- **EXERCISE INSTRUCTIONS**
**A.** Could you shorten the paragraph starting "The plan has been met" in the UK transport decarbonization text below into a brief bulleted list that keeps its main facts?
**B.** Can you write a continuation of the UK transport decarbonization text below, starting right after its final sentence?

- **READING TEXT**
The UK hosts the UN Climate change conference this November in Glasgow. The decarbonisation of transport is key if the UK wishes to achieve the net carbon target date of 2050. The roadmap in regard to transportation has two key dates of 2030 and 2035. New petrol and diesel vehicles cannot be sold after 2030 and after 2035 all new vehicles must be net zero. Hence one of the key points for discussion and scrutiny in November will be the Government’s plan for the decarbonisation of transport. Published in July following months of delays, the Transport Decarbonisation Plan outlines the Government’s approach, in terms of timings and technologies, to decarbonising the UK’s highest-emitting sector. It covers all domestic forms of transport including road, rail, shipping and flights. 

The plan has been met with encouragement by many within the green economy, meaning those involved with the manufacture, sale and leasing of cars, light commercial and heavy goods vehicles.  Added to this is the new and emerging support network, such as charging networks and battery factories, known as Gigafactories such as BritishVolt. With COP26 on the horizon and the recent IPCC climate report detailing the effect of greenhouse cases on the world’s temperatures, this plan could not come soon enough in many peoples’ view.

(Element lookup records)
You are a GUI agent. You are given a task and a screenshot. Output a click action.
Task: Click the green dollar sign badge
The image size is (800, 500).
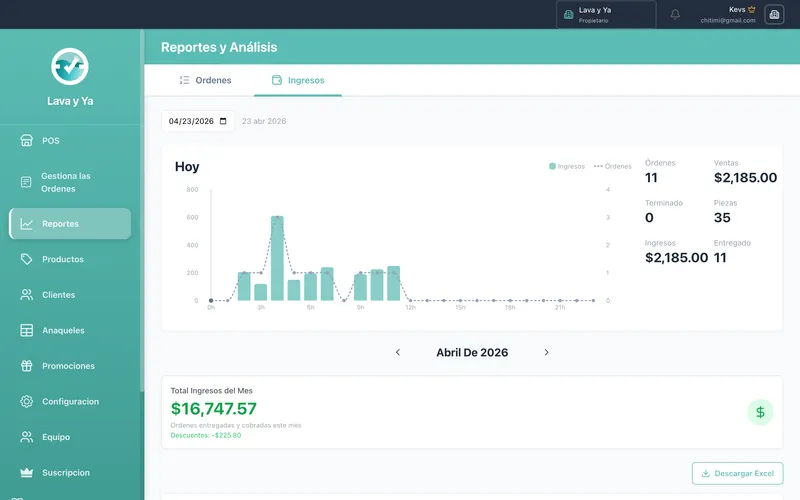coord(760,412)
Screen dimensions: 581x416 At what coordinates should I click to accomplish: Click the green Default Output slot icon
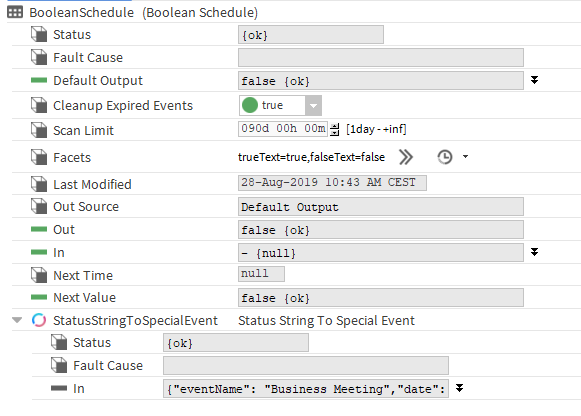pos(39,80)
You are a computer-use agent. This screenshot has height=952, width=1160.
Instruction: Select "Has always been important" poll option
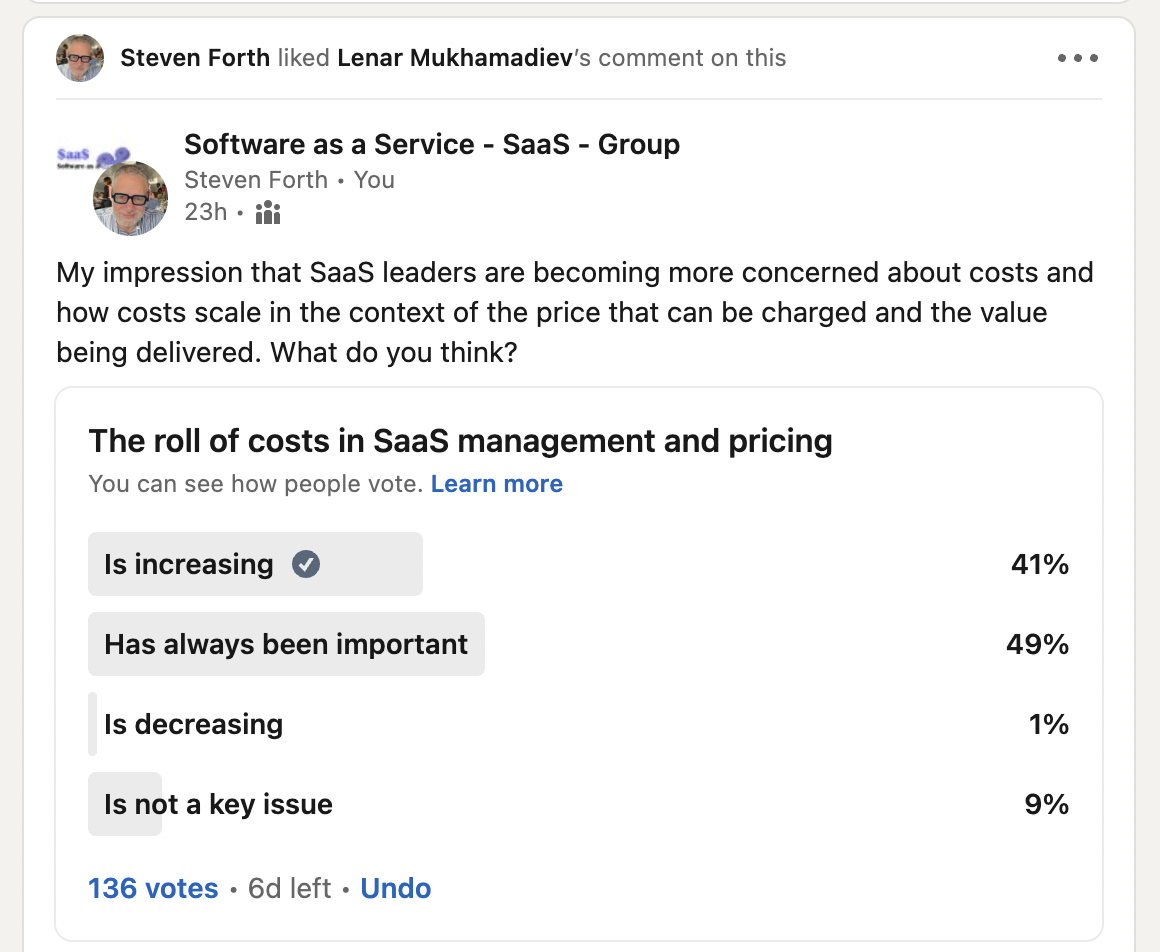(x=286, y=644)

- **EXERCISE RESPONSES**
**A.**
- Many in the green economy welcomed the plan, including those who manufacture, sell and lease cars, light commercial vehicles and heavy goods vehicles.
- A new support network is also backing it, including charging networks and battery factories known as Gigafactories, such as BritishVolt.
- With COP26 approaching and the recent IPCC climate report on rising world temperatures, many people feel the plan could not come soon enough.

**B.**
UK citizens are demanding that their cities towns and transportation systems create a cleaner, safer and indeed quieter environment to live in. Hence the plan seeks to deliver a rapid improvement in terms of the reduction of air and noise pollution. 

In essence the weighty plan fleshes out the high level ‘White Paper’ published in 2020.  Transport Secretary Grant Shapps has heralded the new Plan as “just the start”, and each mode of transportation can be expected to decarbonise in different way. 

What needs to happen?

Government has a vital role to play in setting the regulatory and governance frameworks needed to ensure the country meets its targets and obligations but it is up to the markets to innovate and drive technology to meet those. 

In terms of transportation 55% of emissions are caused by cars, 16% by light commercial vehicles such as delivery vans and 16% by heavy goods vehicles 

Plans not bans! 

The Society of Motor Manufacturers and Traders (SMMT) has repeatedly called for increased consultation and dialogue with government. They have a valid point, consultation around charging structures, access to the grid and most importantly, which the paper does not address is the ability of power stations to supply the electricity needed. 

With the electrification of buses we can see that one bus can reduce up to 75 cars accessing the city and now bus fleets are also being powered by low carbon hydrogen which is an excellent source of clean energy helping combat climate change and poor air quality. Fleets of hydrogen buses have been running on lengthy trials in many of the UK busiest cities.   Other technologies are being developed too, at great speed such as reengineering internal combustion engines to run on biofuels.  The Tees Valley Hydrogen Transport team, for example, is making great advances in regard to the expanded use of hydrogen.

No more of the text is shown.